The Seven Sees: Amsterdam Museums
Amsterdam is quite possibly the most interesting city in the world. It is well known for having a wild side and a romantic side. It is also home to some of the best museums in the world. Amsterdam has long been a center of culture, especially of the artistic nature. The Dutch Masters as they have been called, pioneered a Golden Age of painting in the 17th and 18th centuries.
The result is an embarrassment of artistic riches showcased all over the city. Combined with a unique history and the subculture’s that have thrived, Amsterdam has amassed an impressive lineup of museums. Picking seven only scratches the surface of what you can experience in this mesmerizing city.
Quite simply one of the best art museums in the world. After moving a few times, it finally landed in Amsterdam in 1808. Notable works housed inside come from Dutch Masters Rembrandt, Frans Hal, Jacob van Ruisdael, Johannes Vermeer as well as Vincent Van Gogh.

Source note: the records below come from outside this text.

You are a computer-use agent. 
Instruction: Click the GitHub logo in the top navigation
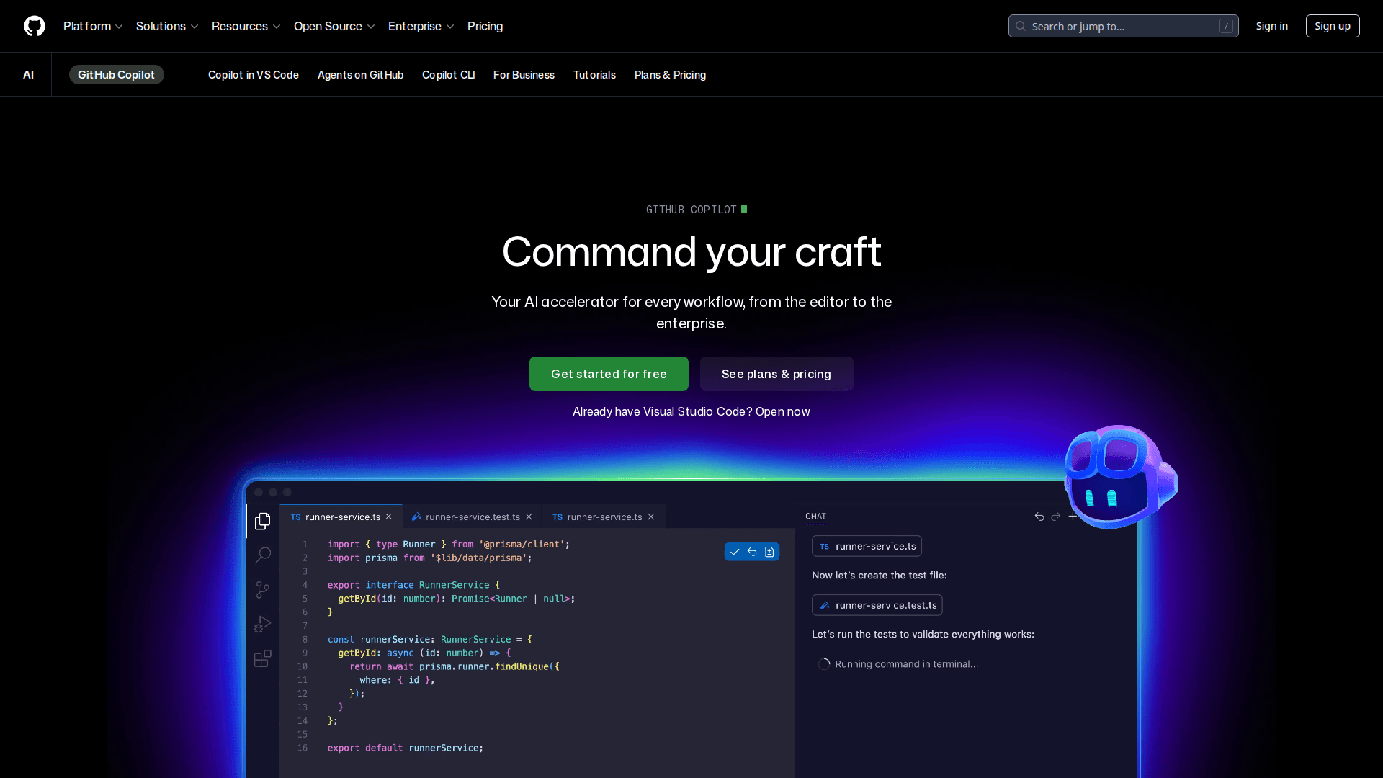[x=35, y=26]
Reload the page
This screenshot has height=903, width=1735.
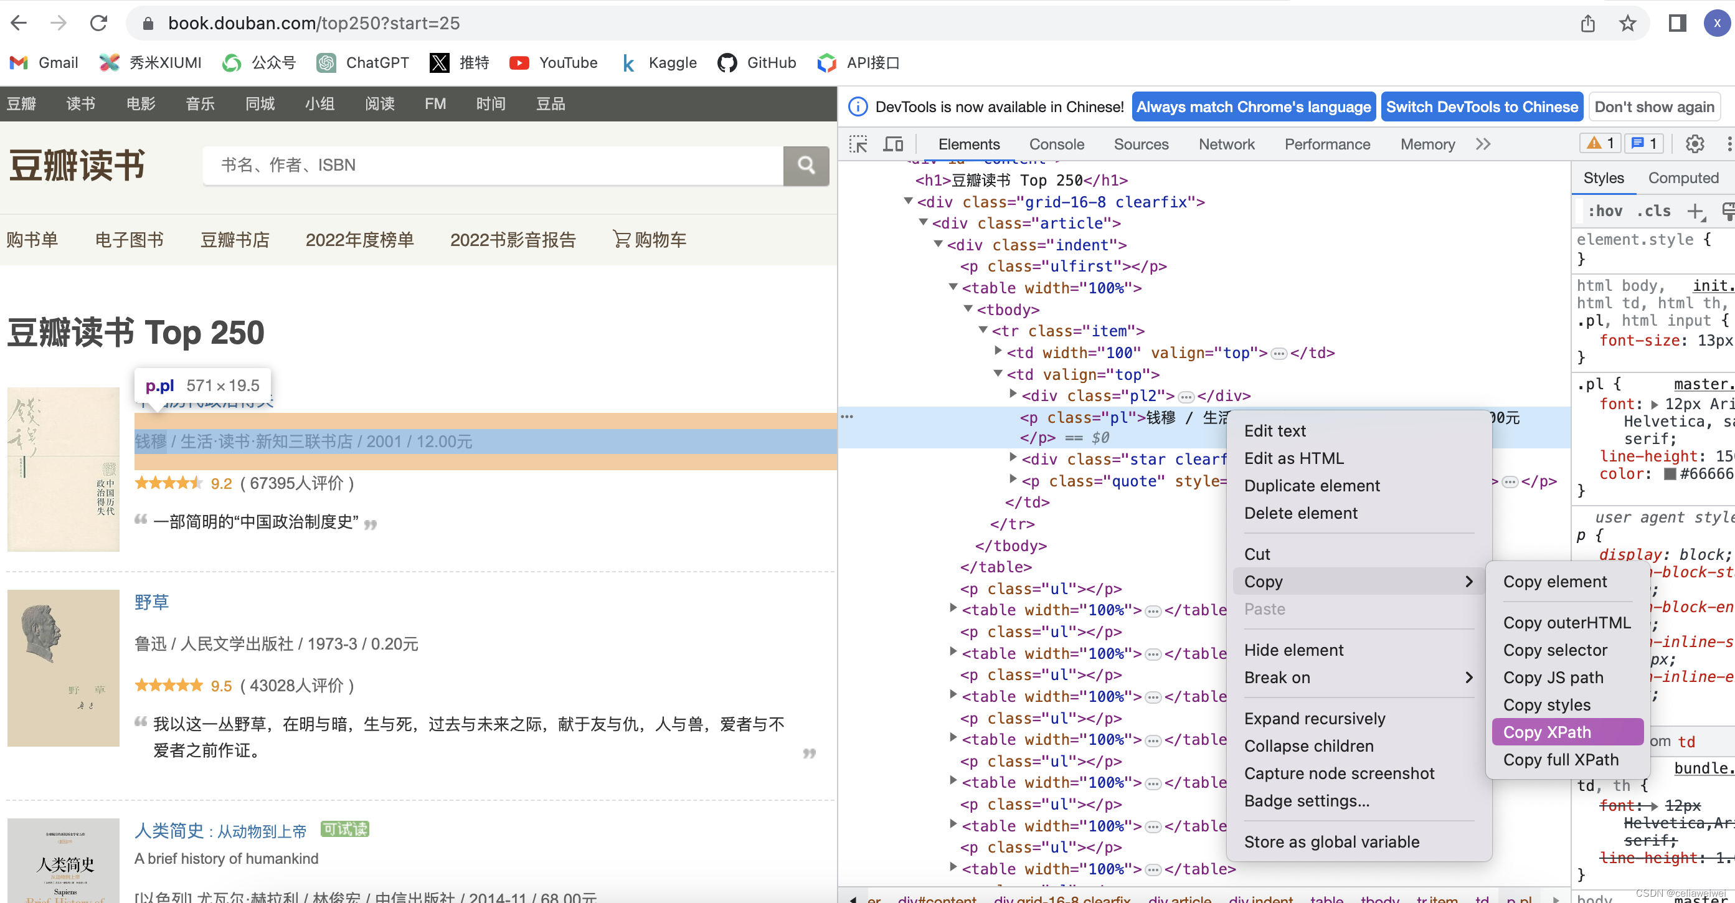(99, 24)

The museum can get quite crowded as it draws over 2 million visitors per year. Chances are if you only see one museum in Amsterdam, this is probably it.
Van Gogh Museum
Vincent Van Gogh is one of the most famous artists to have ever picked up a brush and therefore a museum dedicated to him is quite popular. The Van Gogh museum holds the largest collection of his works in the world including some of his greatest such as Sunflowers and Wheatfield with Crows.
In addition to his paintings, visitors are able to view drawings and letters. It tells the entire story of the troubled artist’s life including the infamous incident with his ear and his suicide. Van Gogh fans will absolutely love it and those with only a casual understanding will gain a great insight into his life as well as come to appreciate his art in a deeper manner.
Anne Frank House
The house where Anne Frank hid for more than two years and wrote her famous diary is a located near the Westerkerk. Visitors are given a somber tour of the Frank family’s hiding place and the history surrounding the publication of the diary. The only member of the family who survived the war was Anne’s father Otto.

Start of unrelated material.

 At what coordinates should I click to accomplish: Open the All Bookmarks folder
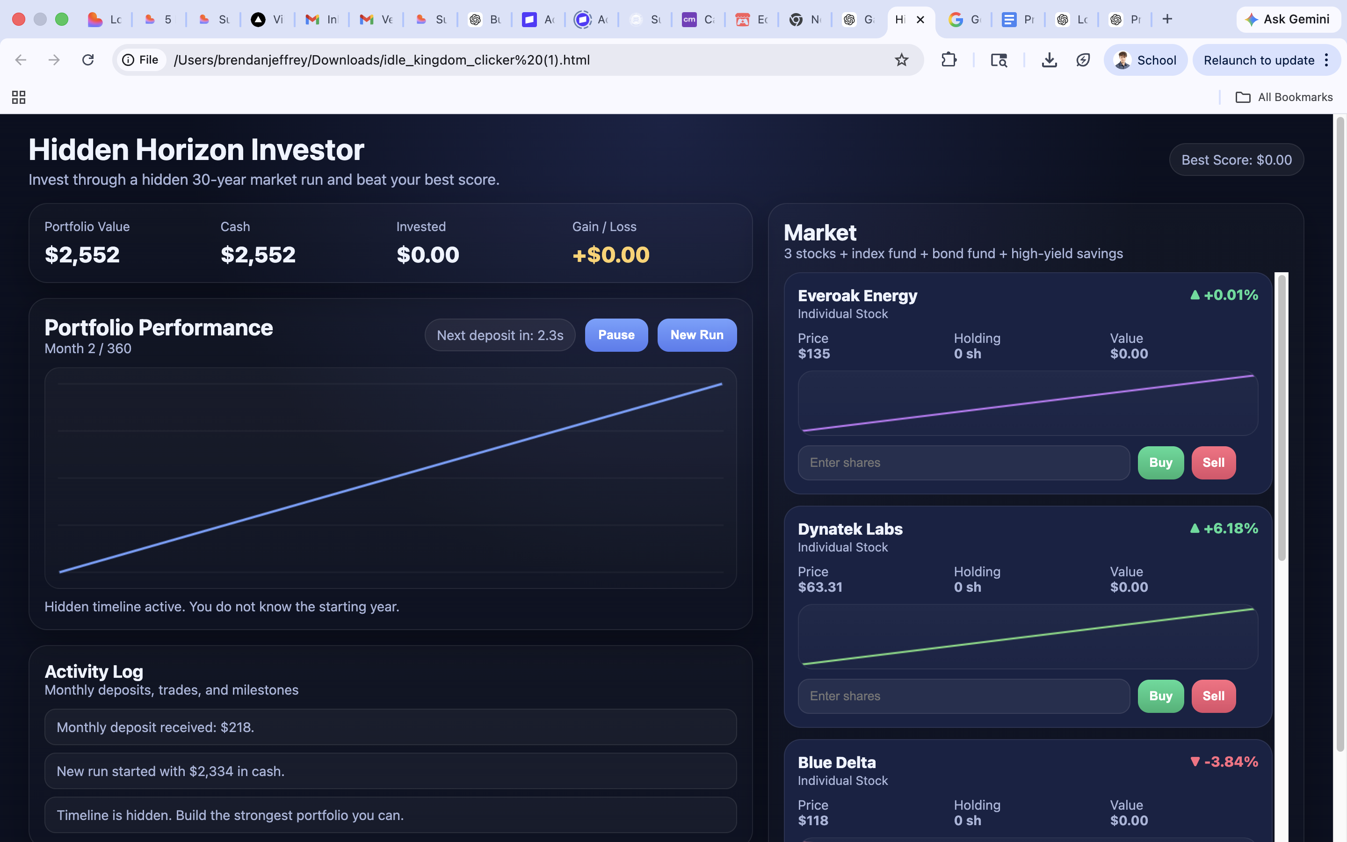(x=1284, y=97)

Tickets are very hard to come by and sell out months in advance. You may also stand in line for day of tickets, but expect to wait in line for hours most of the time. If you do decide to try and get standby ticket’s the best tip is to go late in the day.
Amsterdam’s modern art museum is one of the best in the world and well worth a visit to see a more contemporary view of art. The museum covers various movements of the late 19th Century to present and showcases paintings, sculptures, drawings, photography, moving images, posters, sound and even interior design.
Among the artists you can see include, Van Gogh, Picasso, Marlene Dumas, Andy Warhol and many many more. The Stedelijk Museum is a fascinating and excellent look at art in its modern form.
National Maritime Museum
The Dutch are some of the worlds great shippers and no museum tells the story of their history on the sea better than the Maritime Museum. You enter through a courtyard covered by glass and head off into different wings. Interactive exhibits take you into various aspects of sea life as you walk through Dutch maritime history.
The highlight is a full size replica of the Dutch East India Company’s “Amsterdam” ship. You can board the ship and walk around to see what life on the sea was like in the 1700’s.
The city of Amsterdam has a compelling history. No museum tells it better than the Amsterdam Museum. Interactive exhibits put visitors into the committee meetings as the city leaders meticulously master planned the city over the years. It also addresses some of the cultural aspects of Amsterdam life including prostitution.
Rembrandt House Museum
The home of the Dutch Master Rembrandt has been restored and transports visitors back to the time when he lived. There are various paintings, etchings, and drawings throughout the house. You can tour his living quarters as well as his workshop. Live demonstrations are given throughout the day in different sections of the house.
Rembrandt enjoyed great success while in his house including the painting of his masterpiece Night Watch, but also heartache. Three of his four children died months after being born and his wife also died shortly after his lone surviving son was born. Rembrandt went bankrupt and was forced to give up the house in 1658.
Getting to Amsterdam and Museum Tips
Amsterdam is the largest city in The Netherlands. It is serviced by Schiphol Airport. If you are already in Europe arriving by train is easy. It is a little over 3 hours from Paris, 4 hours from Frankfurt, and under 2 hours from Brussels.
If you plan on visiting museums in Amsterdam it pays to get an IAmsterdam Card, which includes admission to many of museums as well as local transport. You can get a 24 hour, 48 hour or 72 hour card. Not included with the IAmsterdam Card is the Anne Frank House and the Rijksmuseum only provides a discount on admission. However it allows you to visit many of the other museums not featured here.